(Records from a collection)
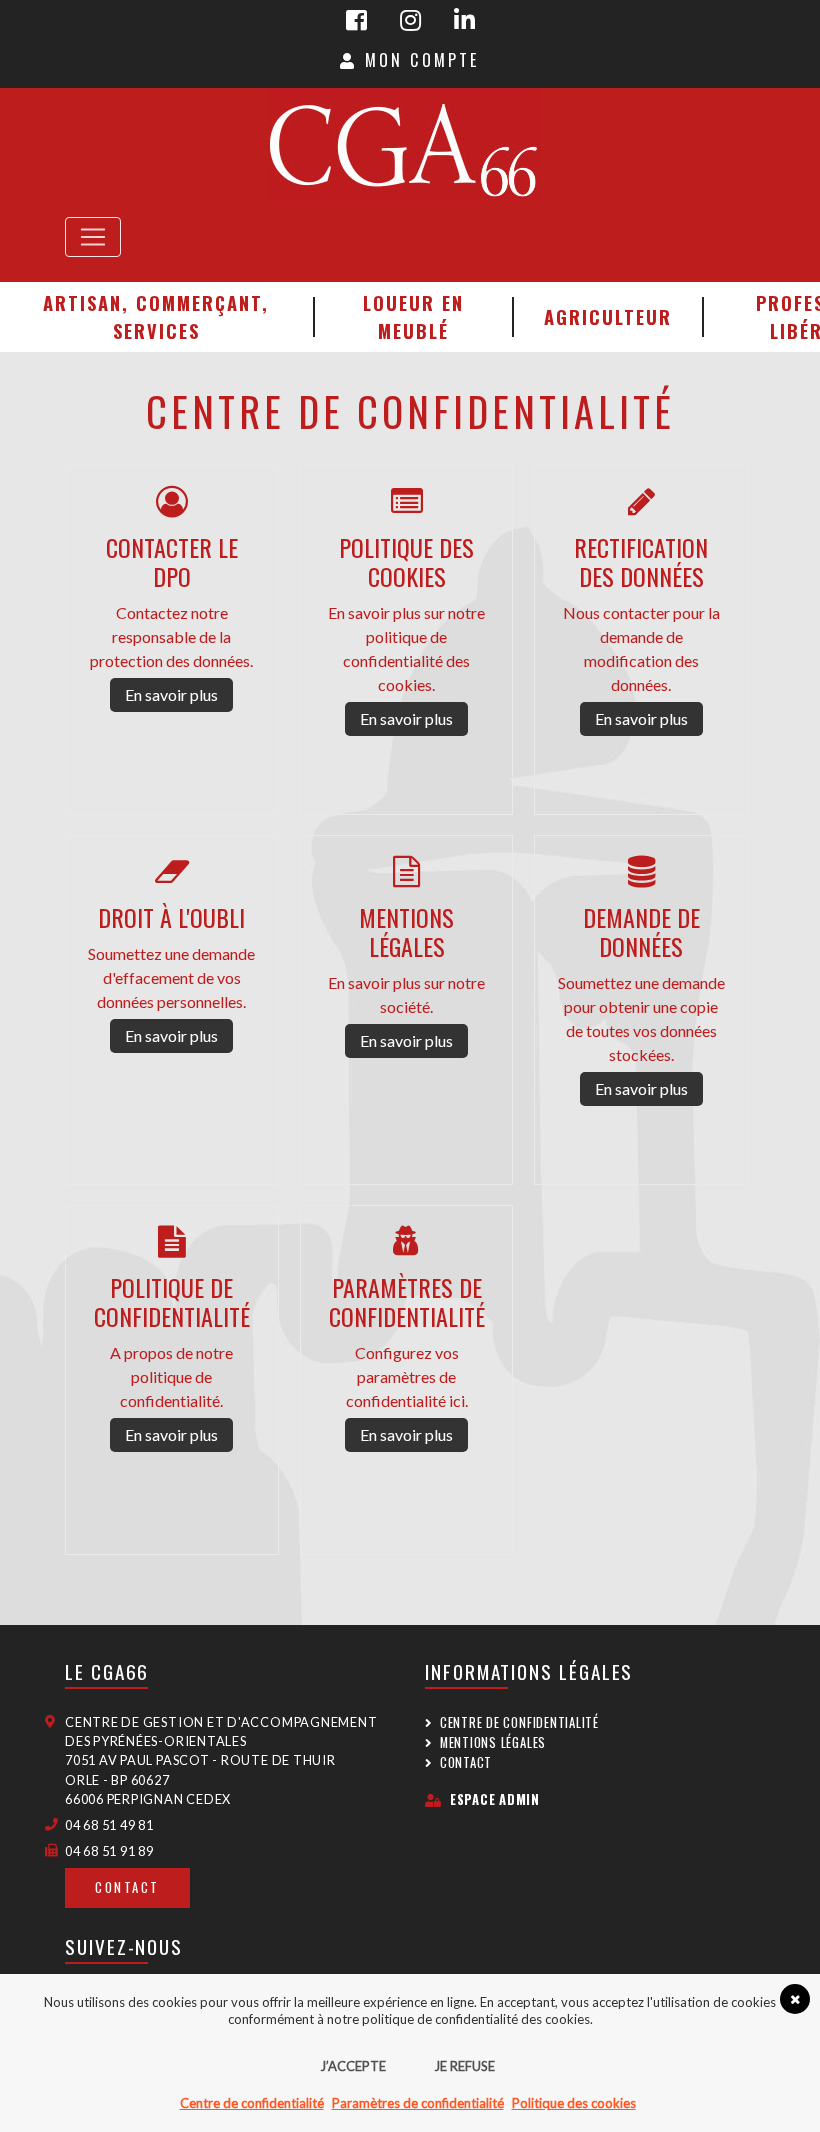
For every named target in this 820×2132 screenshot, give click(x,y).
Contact (127, 1887)
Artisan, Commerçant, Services (156, 316)
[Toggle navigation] (93, 237)
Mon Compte (418, 60)
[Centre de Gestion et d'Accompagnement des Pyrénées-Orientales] (403, 145)
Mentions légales (493, 1742)
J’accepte (353, 2066)
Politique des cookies (574, 2103)
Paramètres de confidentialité (418, 2103)
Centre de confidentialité (519, 1722)
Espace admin (495, 1799)
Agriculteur (608, 316)
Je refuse (464, 2066)
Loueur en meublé (413, 316)
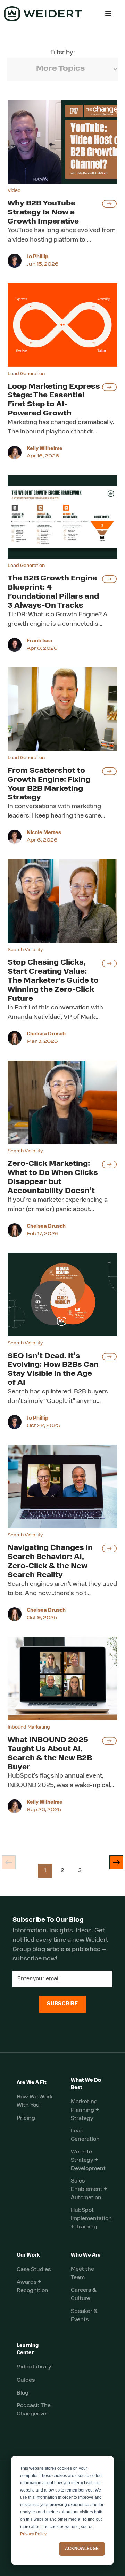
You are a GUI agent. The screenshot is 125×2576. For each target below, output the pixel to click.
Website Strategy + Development (88, 2160)
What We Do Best (86, 2084)
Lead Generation (85, 2135)
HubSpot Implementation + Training (91, 2219)
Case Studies (34, 2270)
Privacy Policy (33, 2534)
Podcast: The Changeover (34, 2410)
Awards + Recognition (32, 2286)
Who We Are (86, 2255)
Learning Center (28, 2349)
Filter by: (62, 53)
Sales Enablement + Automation (89, 2189)
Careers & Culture (84, 2294)
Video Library (34, 2367)
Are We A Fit (32, 2083)
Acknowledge (82, 2548)
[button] (108, 13)
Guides (26, 2380)
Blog (22, 2393)
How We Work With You (35, 2101)
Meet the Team (82, 2274)
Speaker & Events (84, 2316)
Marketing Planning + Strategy (85, 2110)
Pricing (26, 2118)
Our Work (28, 2255)
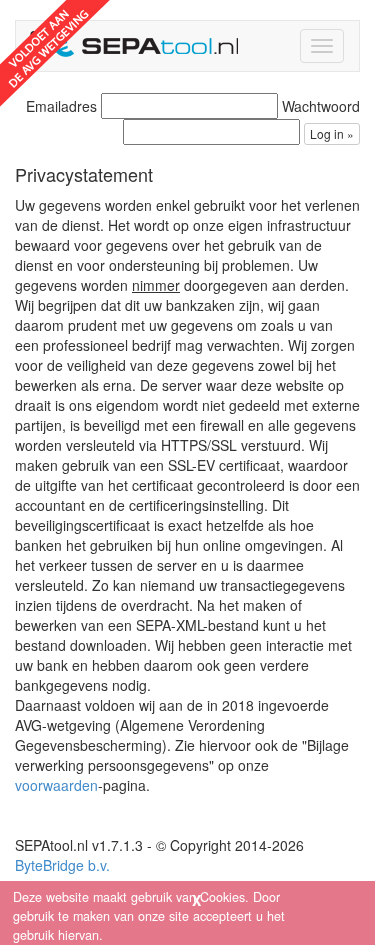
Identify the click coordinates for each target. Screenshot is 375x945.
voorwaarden (56, 785)
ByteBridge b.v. (62, 865)
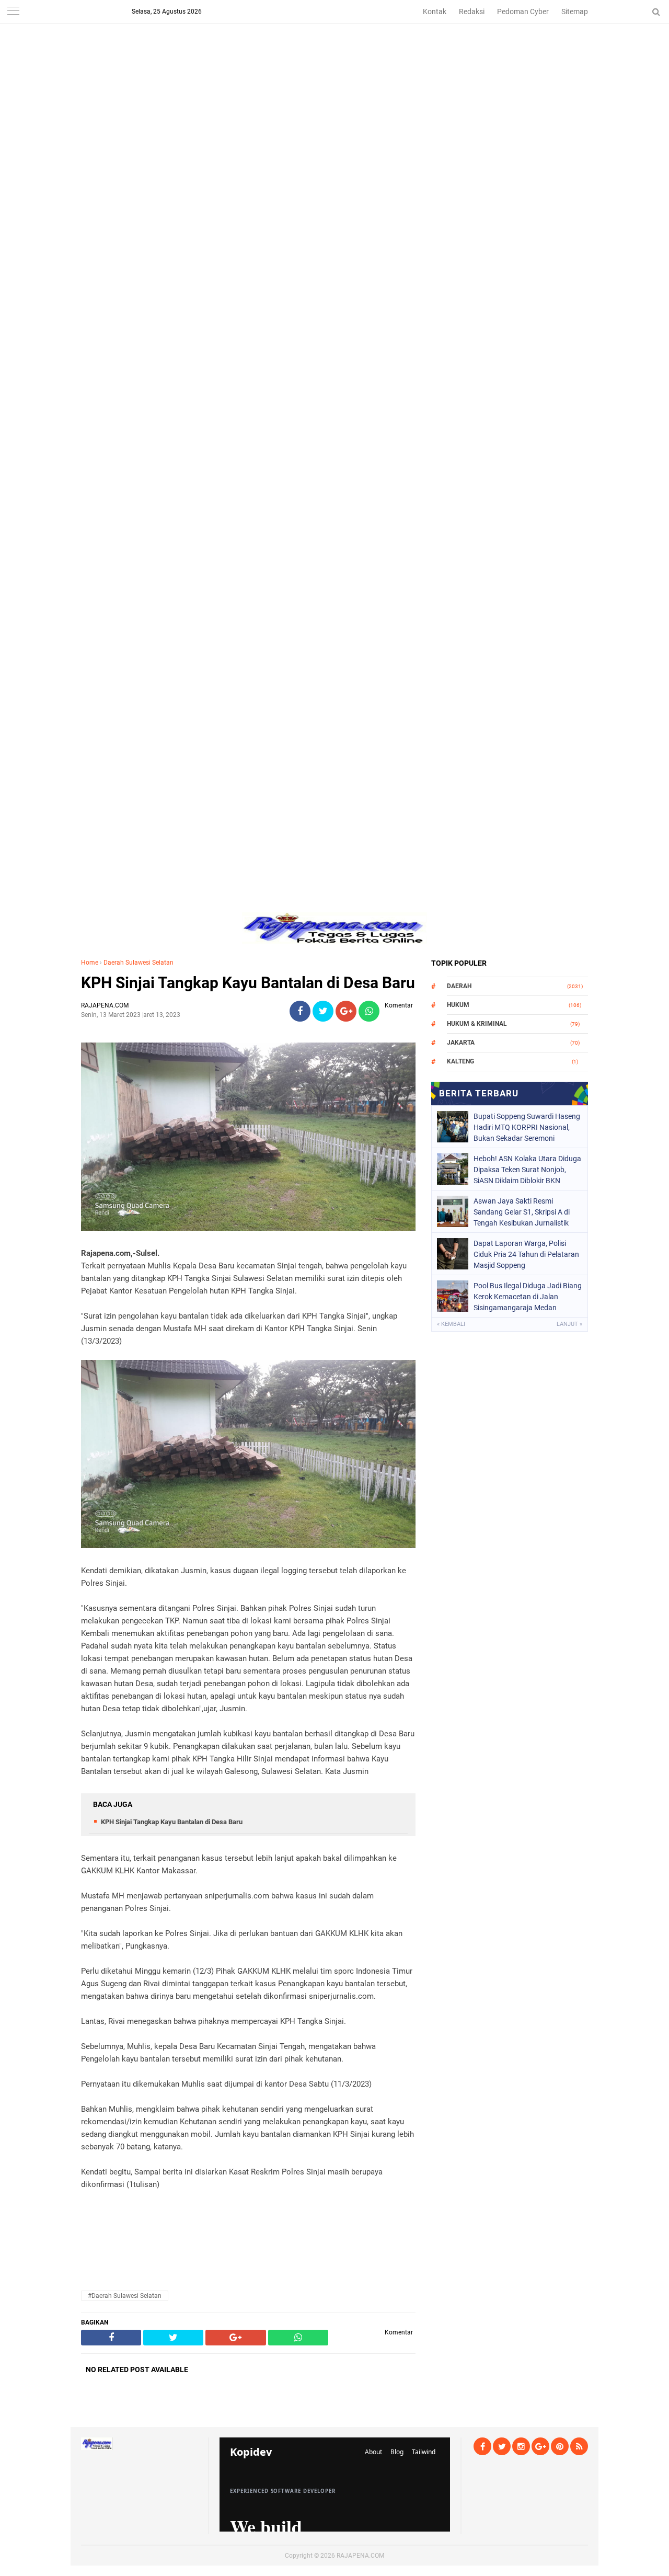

Problem requirements: Within the entries above, find each line where "target" appears; copy every one.

Answer section:
For every named target in this 820×2132 screenshot, give click(x,y).
You are a GUI agent. The screenshot is 125×2576. For each target below, output the pixel to click.
Identify the click coordinates for each target. Screenshot is 375x945.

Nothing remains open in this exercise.